Is there an effective way to find the p-values of a 4-Way ANVOA model in Python.
Something like this would have worked in R in a for loop for a bunch of simulations
pValues[k] <- anova(lm(Yield ~ Water + Row + Column, data=y))$"Pr(>F)"[1]
I've tried researchpy
and have since moved onto statsmodels
but I have no idea how to proceed from here...
pValues[k] = statsmodels.stats.anova_lm(data=y)."Pr(>F)"[1]
Upvotes: 1
Views: 361
Reputation: 46898
In R:
set.seed(111)
y = data.frame(matrix(rnorm(400),100,4))
colnames(y) = c("Yield","Water","Row","Column")
anova(lm(Yield ~ Water + Row + Column, data=y))

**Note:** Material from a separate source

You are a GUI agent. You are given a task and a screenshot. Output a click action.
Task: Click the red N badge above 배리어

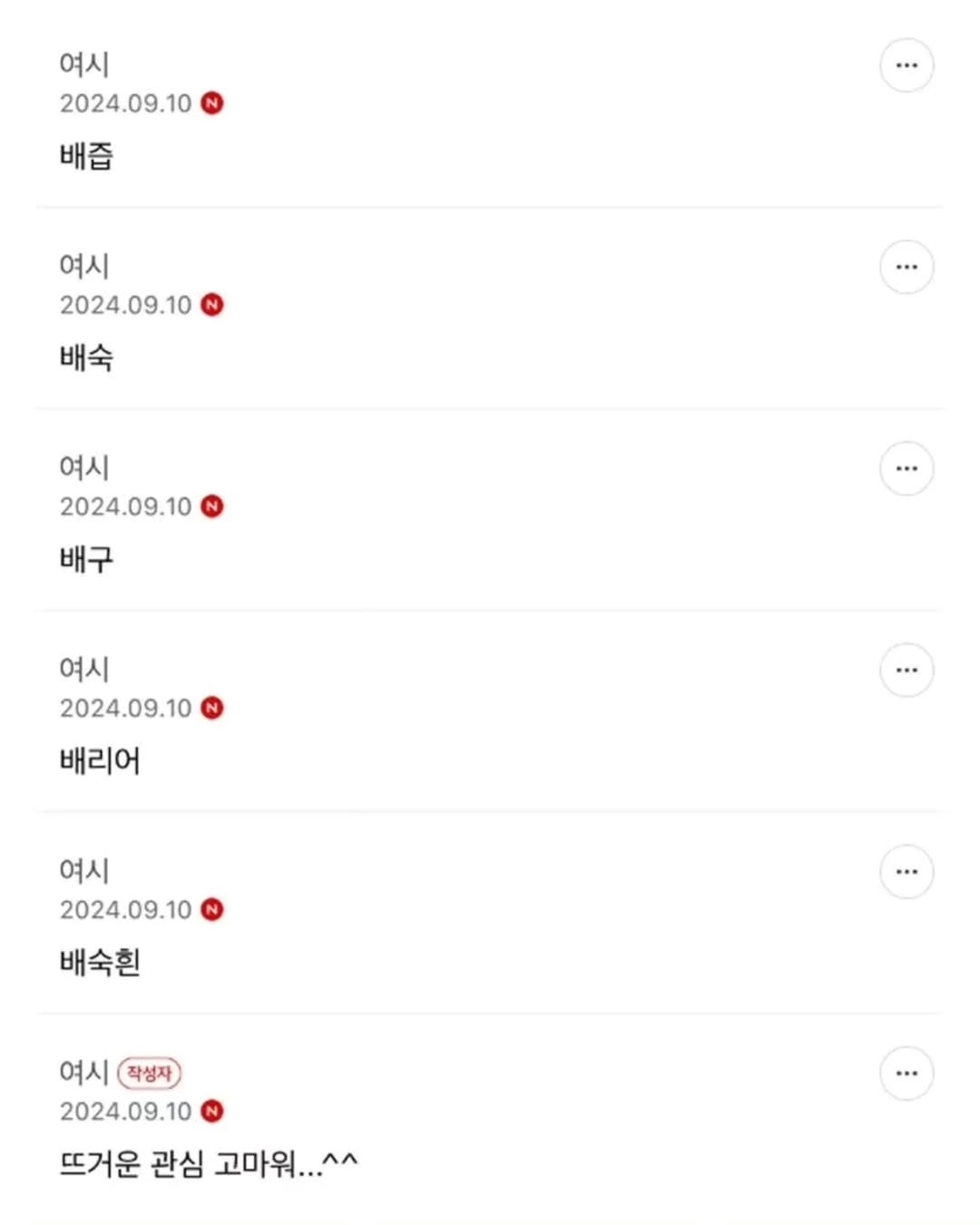pyautogui.click(x=212, y=708)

Analysis of Variance Table
Response: Yield
Df Sum Sq Mean Sq F value Pr(>F)
Water 1 0.364 0.36410 0.3122 0.5776
Row 1 0.518 0.51768 0.4440 0.5068
Column 1 0.703 0.70256 0.6025 0.4395
Residuals 96 111.942 1.16606
write.csv(y,"y_data.csv",quote=FALSE,row.names=FALSE)
In python, you can use the function anova_lm
from stats in statsmodels to obtain the table:
import statsmodels.api as sm
from statsmodels.formula.api import ols
import pandas as pd
y = pd.read_csv("y_data.csv")
mod = ols('Yield ~ Water + Row + Column',data=y).fit()

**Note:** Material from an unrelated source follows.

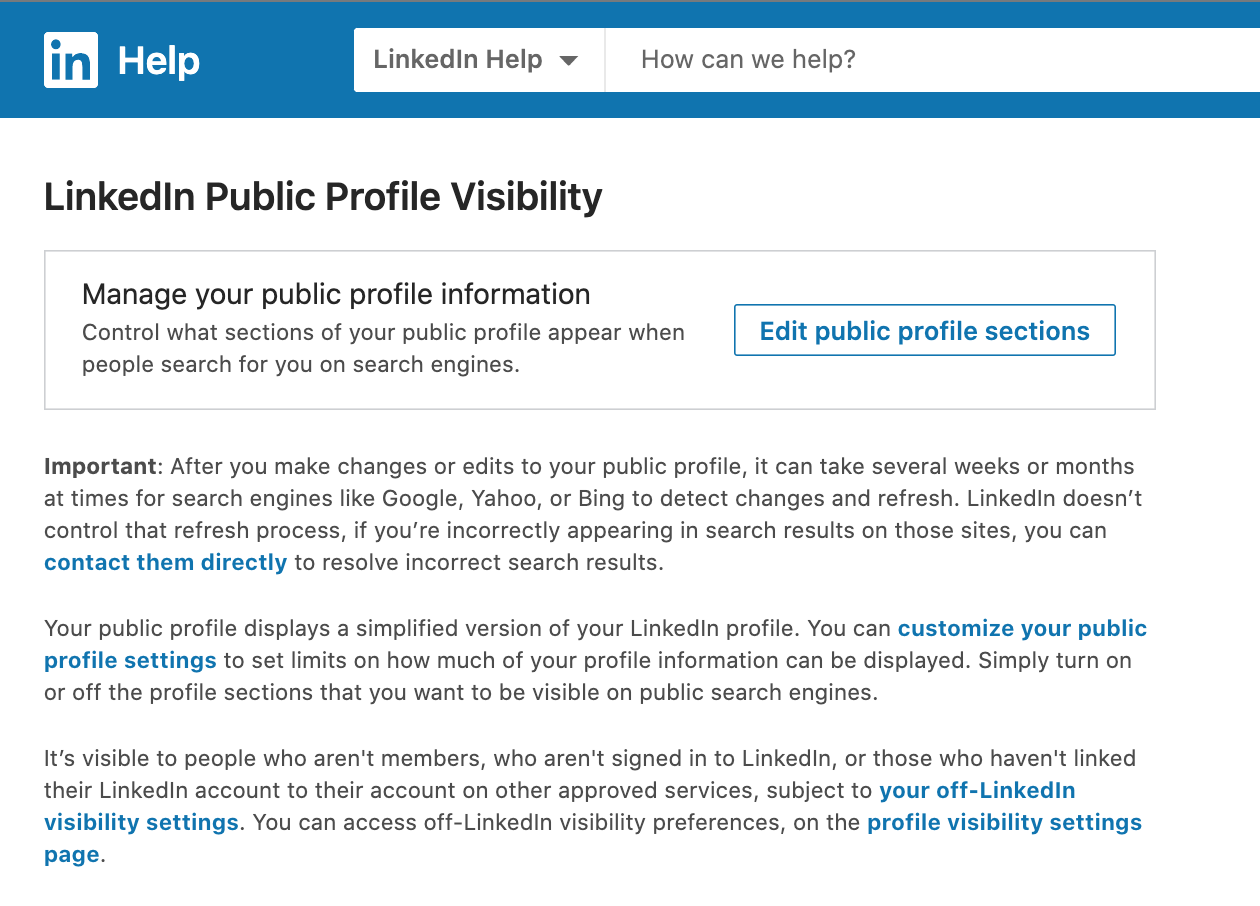Click 'Manage your public profile information' title
Screen dimensions: 1260x906
click(x=336, y=294)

tab = sm.stats.anova_lm(mod)
df sum_sq mean_sq F PR(>F)
Water 1.0 0.364100 0.364100 0.312247 0.577606
Row 1.0 0.517678 0.517678 0.443954 0.506818
Column 1.0 0.702561 0.702561 0.602508 0.439531
Residual 96.0 111.941964 1.166062 NaN NaN
And pulling out the p values like this:
tab["PR(>F)"][0]
Out[8]: 0.5776056586929655
Upvotes: 1